VI. A daily bus route will be directly from Midtown to Valley University and back to
Midtown, a drive of fifty miles, round trip.
VII. The commuter service will operate 5 days per week, with limited service on Friday.
VIII. The bus service will be in operation when university is open. This would be 15 weeks for
each of the three semesters; total of 45 weeks.
IX. The salary for a bus driver is $36,500 per year, including overtime, shift premiums, and
other costs. It is estimated that this route will use the services of 4 drivers throughout the
year.
X. Given the riskiness and uncertainty involved in this service, RAPID would like to use a
25% rate of return and the project life is set at 11 years.
Answer 2
It is important to use quantitative analysis in order to analyze the data in #1. It is because, all the
information in there is provided by numeric way. Therefore, it could be said that, Capital
budgeting techniques would be the best way to calculate the data in #1.

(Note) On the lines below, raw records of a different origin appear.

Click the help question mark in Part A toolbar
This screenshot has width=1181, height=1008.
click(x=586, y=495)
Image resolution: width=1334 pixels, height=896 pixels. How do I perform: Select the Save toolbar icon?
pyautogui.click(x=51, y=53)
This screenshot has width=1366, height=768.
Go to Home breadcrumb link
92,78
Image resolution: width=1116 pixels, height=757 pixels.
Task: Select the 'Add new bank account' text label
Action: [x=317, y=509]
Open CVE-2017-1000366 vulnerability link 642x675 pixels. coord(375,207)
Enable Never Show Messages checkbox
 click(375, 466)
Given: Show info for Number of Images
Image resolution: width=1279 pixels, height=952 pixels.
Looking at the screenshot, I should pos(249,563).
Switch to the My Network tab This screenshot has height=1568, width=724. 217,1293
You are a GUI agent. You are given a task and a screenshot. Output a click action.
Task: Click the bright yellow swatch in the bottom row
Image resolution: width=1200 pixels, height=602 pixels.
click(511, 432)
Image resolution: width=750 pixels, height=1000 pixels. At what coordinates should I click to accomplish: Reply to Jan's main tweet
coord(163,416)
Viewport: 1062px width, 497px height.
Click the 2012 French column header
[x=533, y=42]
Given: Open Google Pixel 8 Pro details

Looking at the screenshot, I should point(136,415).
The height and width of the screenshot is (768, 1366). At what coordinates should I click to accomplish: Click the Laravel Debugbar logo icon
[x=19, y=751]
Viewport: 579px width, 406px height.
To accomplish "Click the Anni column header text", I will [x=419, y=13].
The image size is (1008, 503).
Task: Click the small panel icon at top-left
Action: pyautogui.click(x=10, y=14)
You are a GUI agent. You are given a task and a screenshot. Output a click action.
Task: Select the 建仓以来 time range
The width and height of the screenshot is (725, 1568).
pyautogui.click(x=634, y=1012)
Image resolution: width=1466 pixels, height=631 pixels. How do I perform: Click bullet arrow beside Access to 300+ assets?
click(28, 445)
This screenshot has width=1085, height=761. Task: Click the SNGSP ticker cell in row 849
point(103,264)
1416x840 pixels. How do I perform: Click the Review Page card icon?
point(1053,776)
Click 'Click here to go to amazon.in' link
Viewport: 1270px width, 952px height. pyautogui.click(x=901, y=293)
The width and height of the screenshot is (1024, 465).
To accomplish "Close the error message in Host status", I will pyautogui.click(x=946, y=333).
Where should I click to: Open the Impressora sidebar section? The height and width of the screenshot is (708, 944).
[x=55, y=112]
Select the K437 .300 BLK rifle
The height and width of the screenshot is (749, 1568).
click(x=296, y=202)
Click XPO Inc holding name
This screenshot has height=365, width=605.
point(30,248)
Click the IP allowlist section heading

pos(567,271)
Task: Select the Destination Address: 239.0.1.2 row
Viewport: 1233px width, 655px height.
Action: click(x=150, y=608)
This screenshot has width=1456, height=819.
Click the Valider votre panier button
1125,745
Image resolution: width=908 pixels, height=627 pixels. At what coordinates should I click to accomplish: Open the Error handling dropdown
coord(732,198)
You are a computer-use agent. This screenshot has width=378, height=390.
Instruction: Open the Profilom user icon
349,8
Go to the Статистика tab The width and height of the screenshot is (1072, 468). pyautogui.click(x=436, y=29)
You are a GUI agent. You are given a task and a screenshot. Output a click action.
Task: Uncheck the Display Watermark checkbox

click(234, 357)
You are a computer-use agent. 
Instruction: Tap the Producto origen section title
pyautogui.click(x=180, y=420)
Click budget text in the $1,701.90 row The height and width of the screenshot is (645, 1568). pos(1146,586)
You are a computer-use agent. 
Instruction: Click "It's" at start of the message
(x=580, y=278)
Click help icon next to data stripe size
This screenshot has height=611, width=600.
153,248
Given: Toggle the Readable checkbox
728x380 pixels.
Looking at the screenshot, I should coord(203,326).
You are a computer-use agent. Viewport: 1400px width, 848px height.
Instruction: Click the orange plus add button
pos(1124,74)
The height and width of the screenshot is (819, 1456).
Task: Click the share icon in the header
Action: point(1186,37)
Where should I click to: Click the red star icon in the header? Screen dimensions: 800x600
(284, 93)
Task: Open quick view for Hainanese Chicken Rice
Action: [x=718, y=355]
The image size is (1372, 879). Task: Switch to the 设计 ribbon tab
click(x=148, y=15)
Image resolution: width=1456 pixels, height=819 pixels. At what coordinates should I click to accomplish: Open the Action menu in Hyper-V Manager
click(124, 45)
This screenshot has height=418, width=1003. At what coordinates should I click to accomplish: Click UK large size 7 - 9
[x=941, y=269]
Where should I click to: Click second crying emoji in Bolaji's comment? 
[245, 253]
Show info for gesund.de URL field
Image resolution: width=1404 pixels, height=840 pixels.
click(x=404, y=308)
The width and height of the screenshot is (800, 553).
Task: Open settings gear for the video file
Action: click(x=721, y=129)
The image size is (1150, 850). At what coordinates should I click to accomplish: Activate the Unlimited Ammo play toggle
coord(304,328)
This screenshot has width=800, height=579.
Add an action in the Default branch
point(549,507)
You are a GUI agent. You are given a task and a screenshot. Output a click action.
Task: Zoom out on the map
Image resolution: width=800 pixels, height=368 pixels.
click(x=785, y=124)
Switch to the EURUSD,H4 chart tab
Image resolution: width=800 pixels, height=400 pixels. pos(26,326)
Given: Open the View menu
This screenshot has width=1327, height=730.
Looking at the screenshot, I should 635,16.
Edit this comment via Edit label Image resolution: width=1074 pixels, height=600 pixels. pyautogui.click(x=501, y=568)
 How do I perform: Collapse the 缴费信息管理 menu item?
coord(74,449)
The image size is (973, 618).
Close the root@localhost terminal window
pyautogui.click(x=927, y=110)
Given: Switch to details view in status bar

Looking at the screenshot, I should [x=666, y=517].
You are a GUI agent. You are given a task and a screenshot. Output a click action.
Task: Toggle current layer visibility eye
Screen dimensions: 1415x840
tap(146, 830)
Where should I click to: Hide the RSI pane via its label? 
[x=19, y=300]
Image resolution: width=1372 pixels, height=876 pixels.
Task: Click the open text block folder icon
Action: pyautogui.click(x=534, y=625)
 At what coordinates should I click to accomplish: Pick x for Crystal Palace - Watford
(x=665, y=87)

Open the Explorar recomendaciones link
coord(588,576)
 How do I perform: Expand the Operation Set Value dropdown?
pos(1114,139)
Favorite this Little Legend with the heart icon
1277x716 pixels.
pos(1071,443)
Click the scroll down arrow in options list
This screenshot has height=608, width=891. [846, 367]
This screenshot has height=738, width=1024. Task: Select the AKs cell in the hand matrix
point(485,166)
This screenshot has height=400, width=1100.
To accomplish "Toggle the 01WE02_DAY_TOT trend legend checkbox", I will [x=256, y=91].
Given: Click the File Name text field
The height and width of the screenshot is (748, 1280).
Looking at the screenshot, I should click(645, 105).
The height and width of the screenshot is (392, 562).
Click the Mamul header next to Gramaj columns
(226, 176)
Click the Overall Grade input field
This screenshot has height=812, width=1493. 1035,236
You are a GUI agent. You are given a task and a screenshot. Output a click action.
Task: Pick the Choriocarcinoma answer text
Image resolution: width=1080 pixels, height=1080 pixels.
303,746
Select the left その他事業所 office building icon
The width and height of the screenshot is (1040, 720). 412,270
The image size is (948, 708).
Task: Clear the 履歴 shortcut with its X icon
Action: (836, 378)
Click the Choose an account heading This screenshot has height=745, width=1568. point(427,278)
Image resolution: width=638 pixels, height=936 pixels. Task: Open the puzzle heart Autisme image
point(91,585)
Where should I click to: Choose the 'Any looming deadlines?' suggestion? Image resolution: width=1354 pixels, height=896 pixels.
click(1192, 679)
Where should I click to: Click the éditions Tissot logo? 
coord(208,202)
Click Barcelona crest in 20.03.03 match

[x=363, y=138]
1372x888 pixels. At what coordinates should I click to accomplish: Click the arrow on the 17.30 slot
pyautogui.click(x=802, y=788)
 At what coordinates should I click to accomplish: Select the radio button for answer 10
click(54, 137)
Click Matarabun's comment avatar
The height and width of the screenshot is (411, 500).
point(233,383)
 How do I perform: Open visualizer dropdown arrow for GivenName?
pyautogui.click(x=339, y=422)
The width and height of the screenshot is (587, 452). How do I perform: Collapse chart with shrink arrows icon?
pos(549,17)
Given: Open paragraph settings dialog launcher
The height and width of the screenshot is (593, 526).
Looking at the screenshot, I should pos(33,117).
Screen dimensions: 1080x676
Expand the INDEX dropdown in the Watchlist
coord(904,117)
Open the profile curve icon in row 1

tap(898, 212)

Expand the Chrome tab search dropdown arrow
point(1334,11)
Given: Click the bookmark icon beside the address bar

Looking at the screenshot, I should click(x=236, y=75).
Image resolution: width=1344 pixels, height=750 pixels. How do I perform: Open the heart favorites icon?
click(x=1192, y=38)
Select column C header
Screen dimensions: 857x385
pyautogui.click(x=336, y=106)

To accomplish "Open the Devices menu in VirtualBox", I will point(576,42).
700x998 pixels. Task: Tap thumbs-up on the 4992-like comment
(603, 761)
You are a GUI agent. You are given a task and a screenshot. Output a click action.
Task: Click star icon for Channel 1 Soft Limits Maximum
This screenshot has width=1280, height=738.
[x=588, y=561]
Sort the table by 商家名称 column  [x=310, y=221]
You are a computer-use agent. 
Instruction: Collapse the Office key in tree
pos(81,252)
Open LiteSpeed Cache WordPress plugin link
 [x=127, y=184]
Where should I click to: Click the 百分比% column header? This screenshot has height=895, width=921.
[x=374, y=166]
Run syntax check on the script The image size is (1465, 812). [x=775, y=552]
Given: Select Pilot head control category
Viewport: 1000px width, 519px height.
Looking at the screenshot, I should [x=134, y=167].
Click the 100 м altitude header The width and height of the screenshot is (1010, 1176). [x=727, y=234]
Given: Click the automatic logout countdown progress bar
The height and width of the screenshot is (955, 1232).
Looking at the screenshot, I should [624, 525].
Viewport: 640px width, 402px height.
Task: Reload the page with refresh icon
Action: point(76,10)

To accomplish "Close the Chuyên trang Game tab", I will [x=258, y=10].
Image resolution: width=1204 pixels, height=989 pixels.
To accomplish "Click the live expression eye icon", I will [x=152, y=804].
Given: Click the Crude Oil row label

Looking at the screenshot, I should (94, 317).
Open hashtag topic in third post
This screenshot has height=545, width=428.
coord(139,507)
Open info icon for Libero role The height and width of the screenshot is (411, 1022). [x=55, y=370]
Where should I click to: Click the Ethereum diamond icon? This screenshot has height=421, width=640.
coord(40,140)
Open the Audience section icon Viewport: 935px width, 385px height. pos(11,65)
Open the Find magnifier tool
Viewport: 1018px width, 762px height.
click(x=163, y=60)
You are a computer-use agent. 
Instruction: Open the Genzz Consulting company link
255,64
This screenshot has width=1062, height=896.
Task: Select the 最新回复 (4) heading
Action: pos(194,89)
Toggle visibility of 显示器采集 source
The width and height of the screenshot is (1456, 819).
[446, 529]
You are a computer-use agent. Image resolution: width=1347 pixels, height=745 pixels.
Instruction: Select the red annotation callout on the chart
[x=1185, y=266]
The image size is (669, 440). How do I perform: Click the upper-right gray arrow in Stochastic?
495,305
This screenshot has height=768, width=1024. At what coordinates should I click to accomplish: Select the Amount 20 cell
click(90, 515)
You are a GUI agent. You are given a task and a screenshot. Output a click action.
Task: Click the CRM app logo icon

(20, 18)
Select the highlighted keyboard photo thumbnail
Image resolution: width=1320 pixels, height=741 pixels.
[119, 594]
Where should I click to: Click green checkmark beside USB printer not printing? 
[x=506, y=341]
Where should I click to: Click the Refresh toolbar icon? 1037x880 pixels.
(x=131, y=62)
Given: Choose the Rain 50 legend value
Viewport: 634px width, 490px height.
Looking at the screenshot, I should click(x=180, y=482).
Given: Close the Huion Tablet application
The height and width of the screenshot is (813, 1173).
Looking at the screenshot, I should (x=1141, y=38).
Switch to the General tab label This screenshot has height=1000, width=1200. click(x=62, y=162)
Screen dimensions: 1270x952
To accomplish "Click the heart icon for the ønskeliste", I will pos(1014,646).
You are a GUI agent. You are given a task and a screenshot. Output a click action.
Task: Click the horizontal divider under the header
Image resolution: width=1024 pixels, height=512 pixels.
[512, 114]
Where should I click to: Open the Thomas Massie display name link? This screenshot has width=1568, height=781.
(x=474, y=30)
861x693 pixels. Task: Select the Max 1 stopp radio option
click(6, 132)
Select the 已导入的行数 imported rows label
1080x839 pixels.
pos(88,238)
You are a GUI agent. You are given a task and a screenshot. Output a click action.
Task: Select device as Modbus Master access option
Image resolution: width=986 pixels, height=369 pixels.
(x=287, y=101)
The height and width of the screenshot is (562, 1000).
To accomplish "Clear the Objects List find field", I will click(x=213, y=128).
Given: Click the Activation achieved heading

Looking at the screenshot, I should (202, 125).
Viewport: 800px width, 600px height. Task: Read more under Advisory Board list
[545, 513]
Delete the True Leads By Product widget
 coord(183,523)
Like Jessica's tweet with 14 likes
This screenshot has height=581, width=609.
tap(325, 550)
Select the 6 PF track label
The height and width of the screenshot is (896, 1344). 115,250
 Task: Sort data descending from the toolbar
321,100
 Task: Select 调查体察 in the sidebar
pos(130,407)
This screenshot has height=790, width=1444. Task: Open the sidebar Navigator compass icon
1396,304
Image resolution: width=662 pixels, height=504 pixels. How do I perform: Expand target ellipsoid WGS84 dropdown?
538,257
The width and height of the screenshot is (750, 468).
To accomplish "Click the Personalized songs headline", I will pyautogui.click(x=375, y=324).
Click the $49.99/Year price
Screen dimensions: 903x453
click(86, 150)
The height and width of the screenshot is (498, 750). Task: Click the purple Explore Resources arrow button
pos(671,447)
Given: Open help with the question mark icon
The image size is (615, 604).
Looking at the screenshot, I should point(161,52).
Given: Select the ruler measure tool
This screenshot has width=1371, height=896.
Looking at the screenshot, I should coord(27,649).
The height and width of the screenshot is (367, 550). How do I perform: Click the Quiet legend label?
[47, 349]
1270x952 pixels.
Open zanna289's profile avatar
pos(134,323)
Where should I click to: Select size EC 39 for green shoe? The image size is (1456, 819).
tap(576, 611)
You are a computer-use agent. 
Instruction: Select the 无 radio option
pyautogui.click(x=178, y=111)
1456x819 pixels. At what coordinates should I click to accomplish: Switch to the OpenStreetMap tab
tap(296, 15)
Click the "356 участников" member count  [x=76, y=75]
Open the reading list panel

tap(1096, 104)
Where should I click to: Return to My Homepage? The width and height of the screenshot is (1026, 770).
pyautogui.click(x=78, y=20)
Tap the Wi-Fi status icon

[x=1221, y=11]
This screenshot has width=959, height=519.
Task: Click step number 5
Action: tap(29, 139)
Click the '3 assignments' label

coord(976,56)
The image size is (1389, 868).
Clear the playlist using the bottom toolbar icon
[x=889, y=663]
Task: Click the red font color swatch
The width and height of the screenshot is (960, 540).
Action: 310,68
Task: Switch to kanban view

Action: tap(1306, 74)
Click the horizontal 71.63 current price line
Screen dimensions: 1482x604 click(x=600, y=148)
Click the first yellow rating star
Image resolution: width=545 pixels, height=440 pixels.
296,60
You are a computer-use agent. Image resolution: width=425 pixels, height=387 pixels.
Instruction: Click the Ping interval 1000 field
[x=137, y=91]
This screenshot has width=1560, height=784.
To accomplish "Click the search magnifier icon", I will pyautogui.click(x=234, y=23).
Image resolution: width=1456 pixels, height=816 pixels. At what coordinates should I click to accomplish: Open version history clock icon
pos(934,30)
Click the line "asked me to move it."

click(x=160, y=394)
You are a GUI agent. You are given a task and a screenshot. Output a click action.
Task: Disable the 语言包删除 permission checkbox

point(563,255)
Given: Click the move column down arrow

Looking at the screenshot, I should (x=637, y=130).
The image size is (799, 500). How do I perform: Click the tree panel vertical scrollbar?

There are many methods in Capital budgeting. Three of the methods are as follows,
Payback period:
The payback period refers to the amount of time it takes to recover the cost of an investment.
Simply put, the payback period is the length of time an investment reaches a break-even point.
Net Present Value (NPV):
In finance, the net present value or net present worth applies to a series of cash flows occurring
at different times. The present value of a cash flow depends on the interval of time between now
and the cash flow. It also depends on the discount rate. NPV accounts for the time value of
money. An interest rate is needed to determine the present value of future cash flows. Factors
used in determining this rate include the risk of the investment, cost of obtaining funds, etc. A
positive net present value indicates that the present value of the cash inflows exceeds the amount
to be invested, making the investment a desirable investment.